We want to focus on progress, not process.
We want to rely on evidence, not dogma.
And we want to put our energy into partnership, not protest.
And in that spirit let me make clear what we will offer in that partnership.
We will provide clear and authoritative guidelines that help organisations understand the Bill and put it into practice. Our plan is that no-one should have to read more than is relevant to them. They should know the minimum legal requirement: but they should also have access to information about how they could go beyond the minimum, if they wish. The guidance will be illustrated with practical examples, grounded in the real-life experience of firms and public sector bodies. Therefore we are keen to work with, and learn from, the local authorities delivering in our communities. Through the IDeA and LGA we have already canvassed views on what kind of situations the guidance should cover (I’m tremendously grateful, by the way, for the efforts that those organisations are putting in to this): and in due course we hope to get the views of front-line users on what we’re producing: because if guidance is to do its job properly, it needs to work for them.
A word on localism. Very often there is no one answer to overcoming inequality, especially when it comes to some of the most complex and deep-seated causes of disadvantage, such as socio-economic background. There may be elements common to all successful approaches - an emphasis on gathering evidence, measuring impacts and analysing trends - but a variety of approaches is not a weakness. On the contrary, experiment is often a way of testing the most effective solutions. Therefore, we in the Commission expect to keep prescription to a minimum and encourage local innovation.

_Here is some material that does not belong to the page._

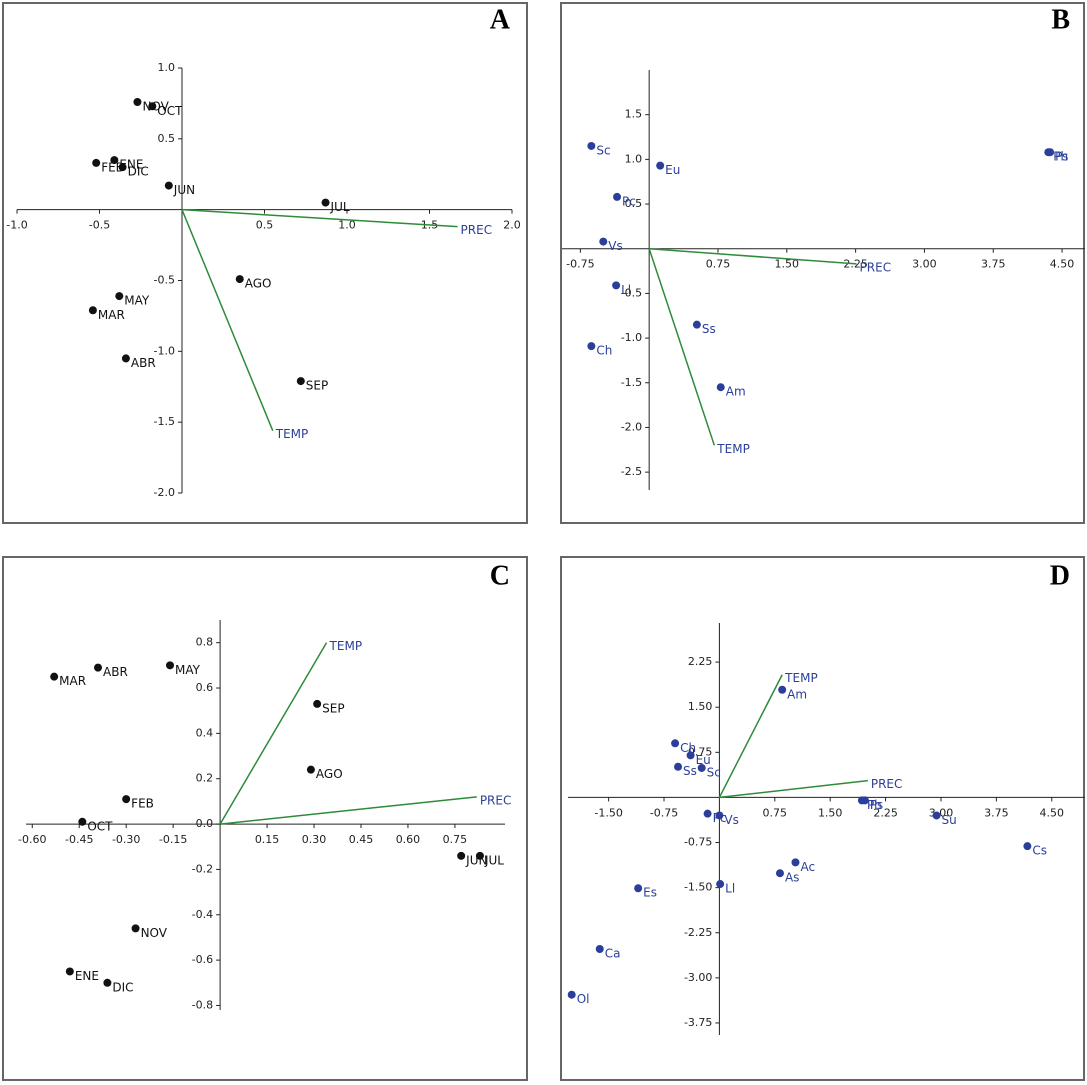 The width and height of the screenshot is (1087, 1085). What do you see at coordinates (202, 960) in the screenshot?
I see `y-tick-label: -0.6` at bounding box center [202, 960].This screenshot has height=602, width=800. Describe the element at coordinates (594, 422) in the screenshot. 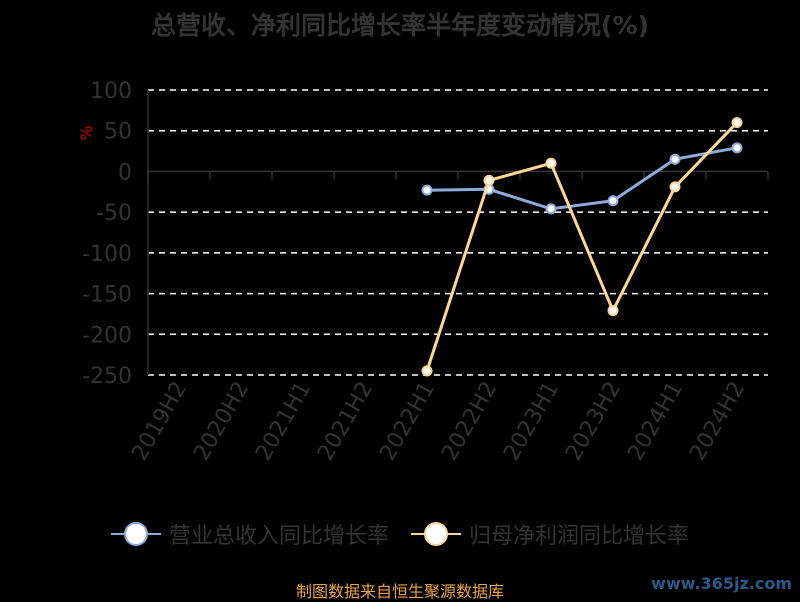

Finally, if and when the Equality Bill becomes law, the key to implementing it successfully will not lie in some obscure alchemy or theoretical formula. It will lie in seeing people as individuals and treating them with dignity and respect. This, surely, is local government’s stock in trade. Perhaps, then, I can end by turning around the question: ‘what can local authorities do to help the Equality and Human Rights Commission implement the Equality Bill?’